Exercise objective = Rewrite the rows in the part that opens with the line containing "is (892, 382)." and closes with the line containing "Click the 2022-12-28", changing "Publish" to "Save" and leaving everything else unchanged.

Records in a dataset
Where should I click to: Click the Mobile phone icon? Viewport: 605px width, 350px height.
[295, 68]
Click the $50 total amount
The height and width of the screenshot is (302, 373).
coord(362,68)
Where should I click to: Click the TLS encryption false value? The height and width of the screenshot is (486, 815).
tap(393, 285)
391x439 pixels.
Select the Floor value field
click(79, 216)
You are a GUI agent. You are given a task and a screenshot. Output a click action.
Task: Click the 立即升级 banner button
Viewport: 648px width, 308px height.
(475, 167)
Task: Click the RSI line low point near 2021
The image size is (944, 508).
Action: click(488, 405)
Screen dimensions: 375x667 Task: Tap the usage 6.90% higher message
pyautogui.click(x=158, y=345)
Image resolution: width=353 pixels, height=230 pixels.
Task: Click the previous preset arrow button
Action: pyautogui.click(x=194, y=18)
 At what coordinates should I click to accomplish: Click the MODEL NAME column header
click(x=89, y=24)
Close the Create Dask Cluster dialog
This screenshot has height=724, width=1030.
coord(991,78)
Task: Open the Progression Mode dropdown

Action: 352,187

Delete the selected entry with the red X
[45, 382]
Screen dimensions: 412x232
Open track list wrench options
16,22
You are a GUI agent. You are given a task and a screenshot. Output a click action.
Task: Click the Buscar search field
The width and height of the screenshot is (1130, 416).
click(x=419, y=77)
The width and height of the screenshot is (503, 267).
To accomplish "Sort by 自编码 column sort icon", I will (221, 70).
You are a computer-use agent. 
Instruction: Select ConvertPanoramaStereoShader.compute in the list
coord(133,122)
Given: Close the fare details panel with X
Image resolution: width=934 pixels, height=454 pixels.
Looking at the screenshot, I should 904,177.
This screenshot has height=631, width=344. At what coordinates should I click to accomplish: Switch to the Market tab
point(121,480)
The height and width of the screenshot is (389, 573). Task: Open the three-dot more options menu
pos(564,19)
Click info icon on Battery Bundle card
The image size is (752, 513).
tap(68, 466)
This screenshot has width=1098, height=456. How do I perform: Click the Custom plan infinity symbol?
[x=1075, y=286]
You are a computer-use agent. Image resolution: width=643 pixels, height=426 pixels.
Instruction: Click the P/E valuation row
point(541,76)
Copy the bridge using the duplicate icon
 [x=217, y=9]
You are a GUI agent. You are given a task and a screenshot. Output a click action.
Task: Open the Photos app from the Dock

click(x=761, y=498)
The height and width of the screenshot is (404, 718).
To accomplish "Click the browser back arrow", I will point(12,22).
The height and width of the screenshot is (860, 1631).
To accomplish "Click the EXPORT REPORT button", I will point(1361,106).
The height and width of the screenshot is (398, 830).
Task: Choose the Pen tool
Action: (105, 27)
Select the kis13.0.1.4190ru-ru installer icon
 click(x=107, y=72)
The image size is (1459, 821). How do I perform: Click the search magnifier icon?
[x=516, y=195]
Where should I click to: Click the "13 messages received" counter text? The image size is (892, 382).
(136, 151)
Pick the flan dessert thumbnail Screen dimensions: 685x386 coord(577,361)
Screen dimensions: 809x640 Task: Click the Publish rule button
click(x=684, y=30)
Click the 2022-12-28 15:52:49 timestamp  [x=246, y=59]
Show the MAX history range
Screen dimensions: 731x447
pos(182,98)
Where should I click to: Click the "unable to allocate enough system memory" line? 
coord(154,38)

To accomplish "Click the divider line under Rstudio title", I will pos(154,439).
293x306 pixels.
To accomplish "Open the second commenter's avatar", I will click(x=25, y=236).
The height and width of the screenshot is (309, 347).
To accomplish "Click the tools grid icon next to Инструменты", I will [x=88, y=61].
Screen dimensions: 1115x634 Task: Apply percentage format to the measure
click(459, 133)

Exercise output =
Where should I click to: Click the "13 messages received" counter text? The image size is (892, 382).
(136, 151)
Pick the flan dessert thumbnail Screen dimensions: 685x386 coord(577,361)
Screen dimensions: 809x640 Task: Click the Save rule button
click(x=684, y=30)
Click the 2022-12-28 15:52:49 timestamp  [x=246, y=59]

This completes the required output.